𝗜𝗹 𝟮𝟱 𝗮𝗽𝗿𝗶𝗹𝗲 𝗻𝗼𝗻 𝗲̀ 𝘂𝗻𝗮 𝗹𝗶𝘁𝘂𝗿𝗴𝗶𝗮 𝗰𝗶𝘃𝗶𝗹𝗲 𝗱𝗮 𝗰𝗼𝗻𝘀𝘂𝗺𝗮𝗿𝗲 𝘂𝗻𝗮 𝘃𝗼𝗹𝘁𝗮 𝗹’𝗮𝗻𝗻𝗼; 𝗲̀ 𝘂𝗻𝗮 𝘀𝗼𝗴𝗹𝗶𝗮 𝗱𝗲𝗹𝗹𝗮 𝗰𝗼𝘀𝗰𝗶𝗲𝗻𝘇𝗮. 𝗡𝗼𝗻 𝗯𝗮𝘀𝘁𝗮 𝗰𝗲𝗹𝗲𝗯𝗿𝗮𝗿𝗲 𝗹𝗮 𝗟𝗶𝗯𝗲𝗿𝗮𝘇𝗶𝗼𝗻𝗲 𝘀𝗲 𝗽𝗼𝗶 𝘀𝗶 𝗮𝗰𝗰𝗲𝘁𝘁𝗮𝗻𝗼, 𝗻𝗲𝗹 𝗽𝗿𝗲𝘀𝗲𝗻𝘁𝗲, 𝗻𝘂𝗼𝘃𝗲 𝗳𝗼𝗿𝗺𝗲 𝗱𝗶 𝗼𝗯𝗯𝗲𝗱𝗶𝗲𝗻𝘇𝗮, 𝗱𝗶 𝘀𝗳𝗿𝘂𝘁𝘁𝗮𝗺𝗲𝗻𝘁𝗼, 𝗱𝗶 𝗿𝗮𝘇𝘇𝗶𝘀𝗺𝗼, 𝗱𝗶 𝗿𝗲𝗽𝗿𝗲𝘀𝘀𝗶𝗼𝗻𝗲, 𝗱𝗶 𝘀𝗲𝗿𝘃𝗶𝘁𝘂̀ 𝗲𝗰𝗼𝗻𝗼𝗺𝗶𝗰𝗮 𝗲 𝗰𝘂𝗹𝘁𝘂𝗿𝗮𝗹𝗲.

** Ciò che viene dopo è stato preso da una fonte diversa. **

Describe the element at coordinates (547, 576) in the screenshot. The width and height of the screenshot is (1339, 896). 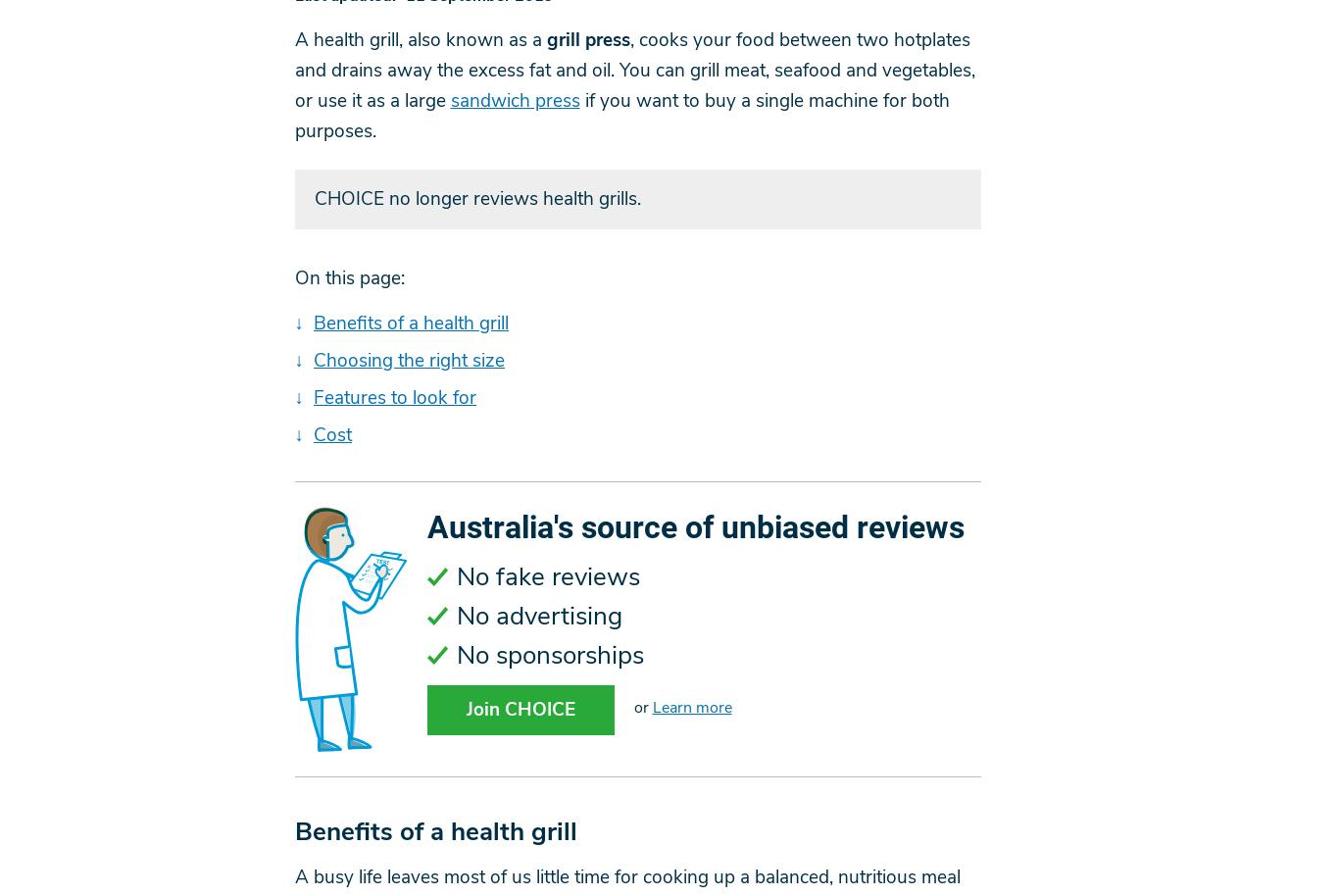
I see `'No fake reviews'` at that location.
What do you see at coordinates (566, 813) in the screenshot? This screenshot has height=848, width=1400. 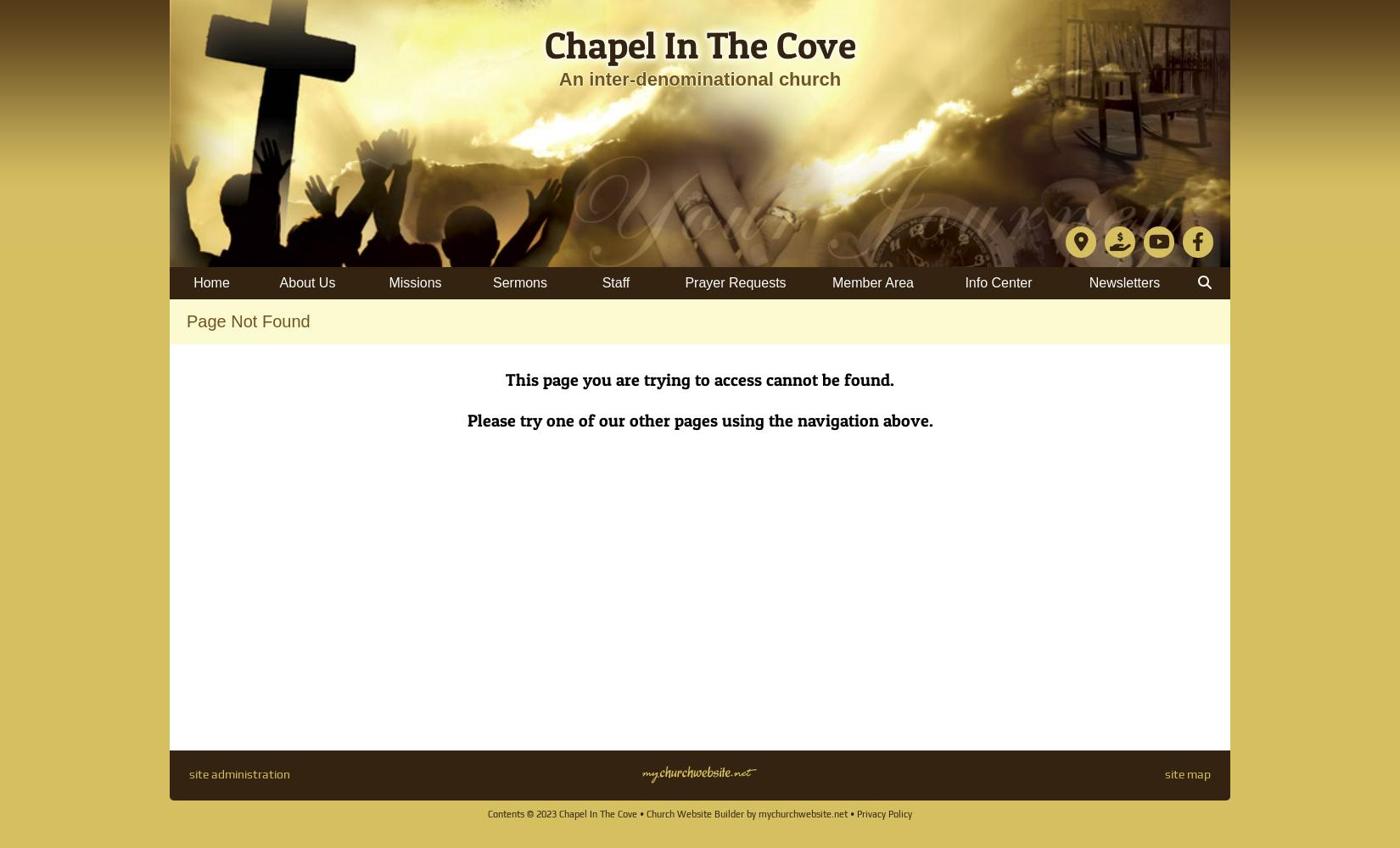 I see `'Contents © 2023 Chapel In The Cove •'` at bounding box center [566, 813].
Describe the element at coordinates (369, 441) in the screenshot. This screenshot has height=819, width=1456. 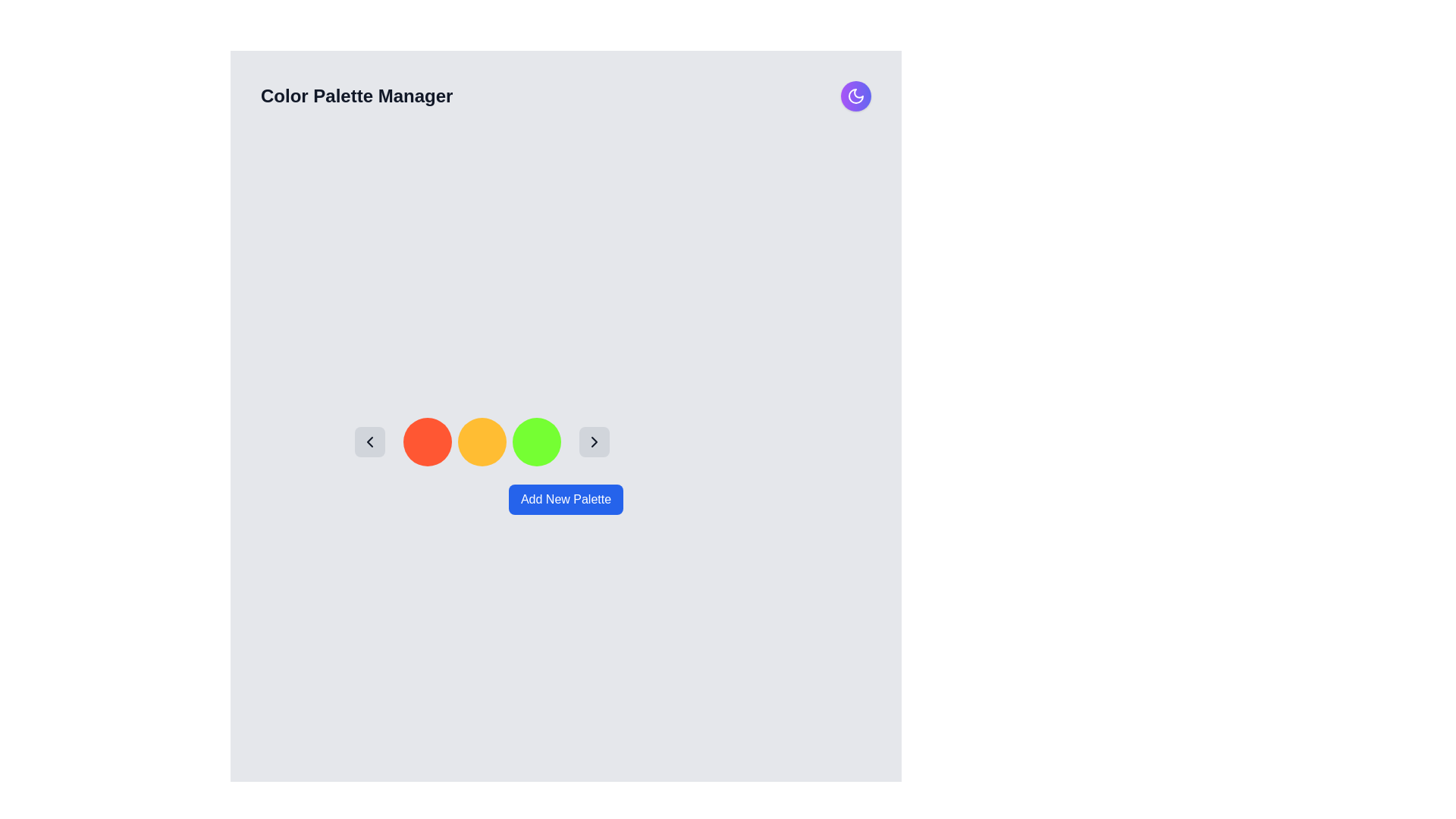
I see `the left-pointing chevron icon button` at that location.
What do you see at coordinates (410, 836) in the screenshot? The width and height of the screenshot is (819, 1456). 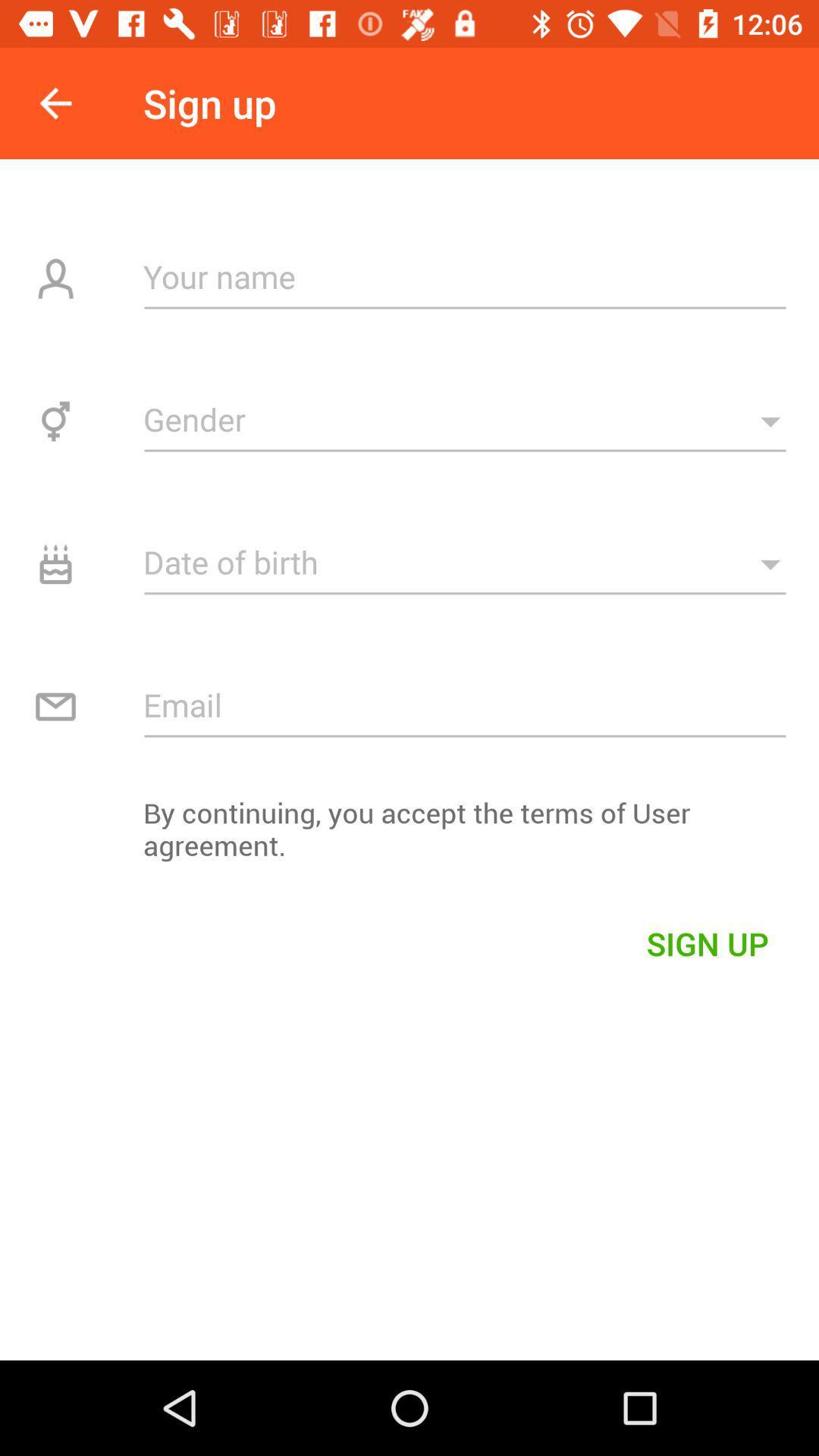 I see `the by continuing you item` at bounding box center [410, 836].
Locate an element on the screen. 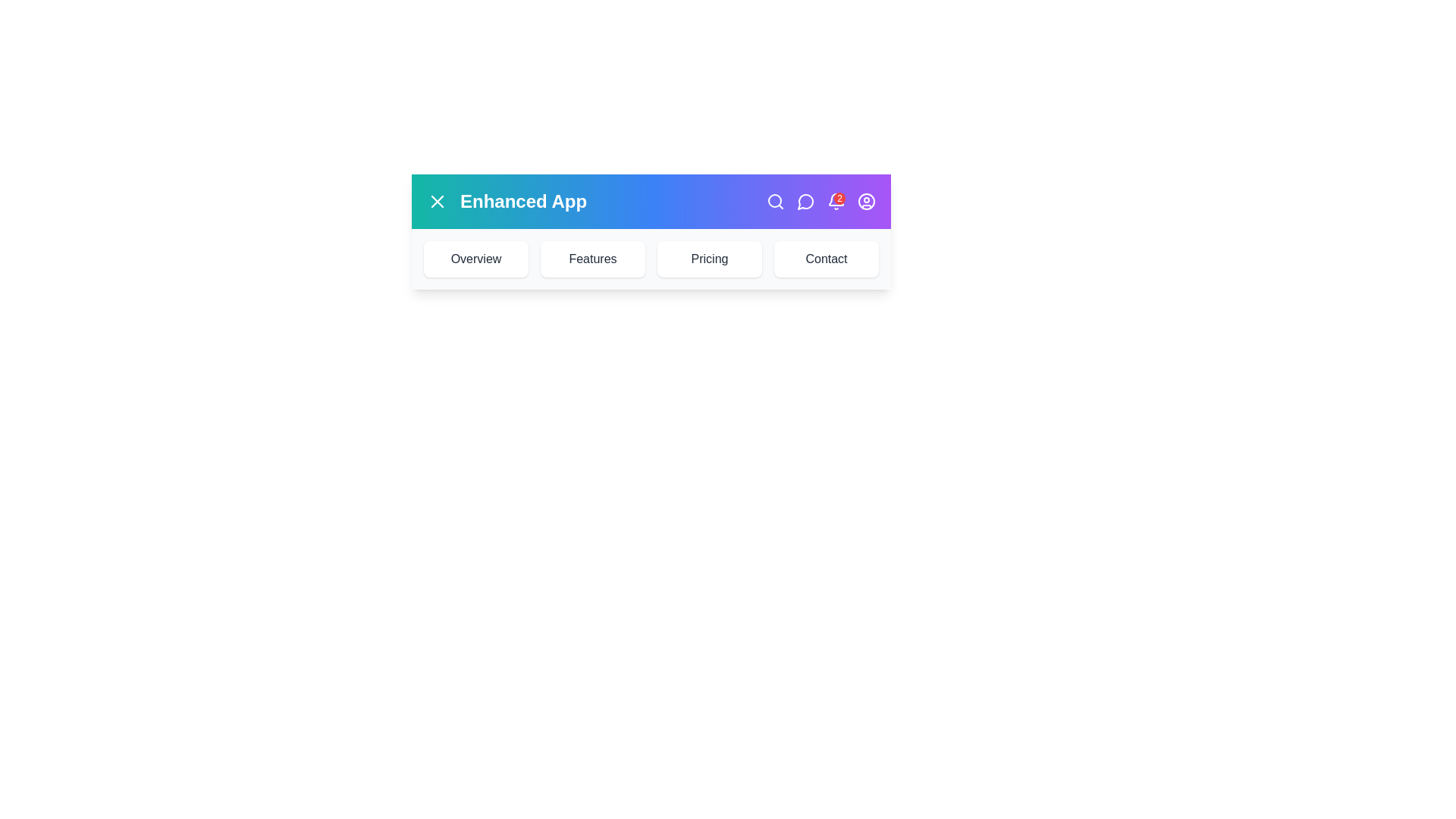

Resistere, oggi, significa riconoscere i fascismi anche quando non indossano la camicia nera; significa stanarli nelle istituzioni, nel mercato, nella propaganda, nel linguaggio, nella paura organizzata, nella rassegnazione quotidiana.

Se non avverti più l’esigenza di resistere, il fascismo-propaganda ha già neutralizzato il tuo istinto di sopravvivenza.